(TASK INPUTS)
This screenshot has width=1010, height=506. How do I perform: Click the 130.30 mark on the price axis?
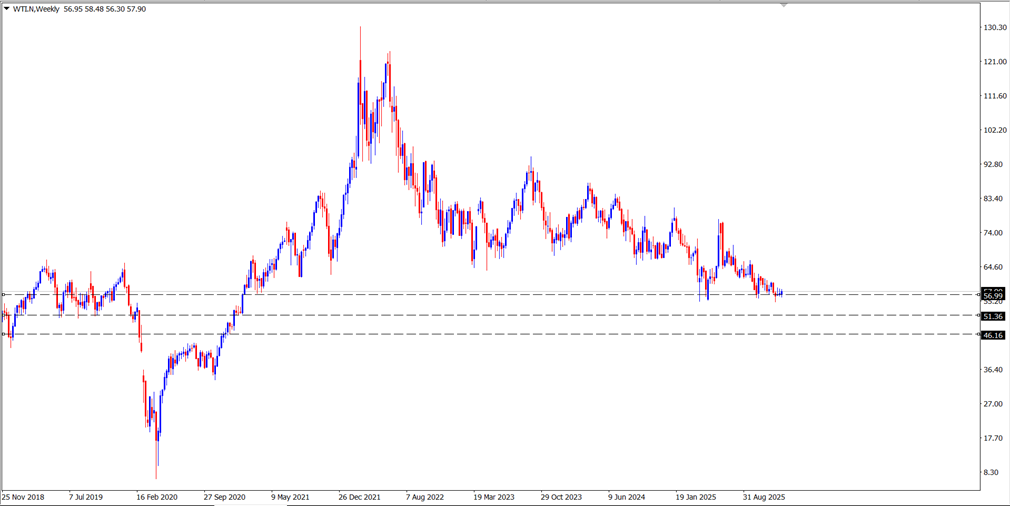point(994,27)
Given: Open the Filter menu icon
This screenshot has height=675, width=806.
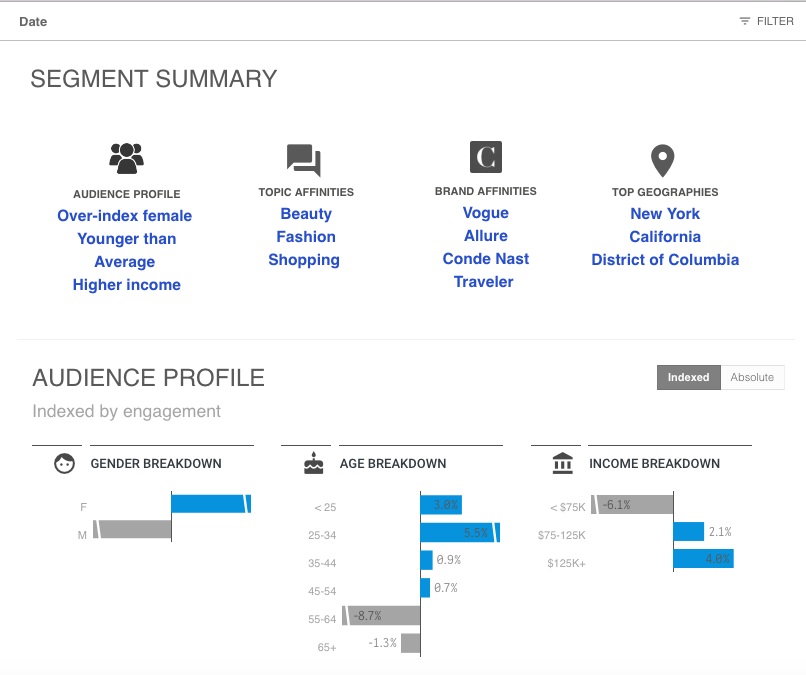Looking at the screenshot, I should tap(745, 21).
(End TASK INPUTS)
## WHAT NEEDS TO BE DONE
Please give the data again in full, exactly as written, but without any images.

## OUTPUT
This screenshot has width=1010, height=506. How do I perform: Click the 130.30 mark on the price axis?
point(994,27)
Given: Open the Filter menu icon
This screenshot has height=675, width=806.
Looking at the screenshot, I should tap(745, 21).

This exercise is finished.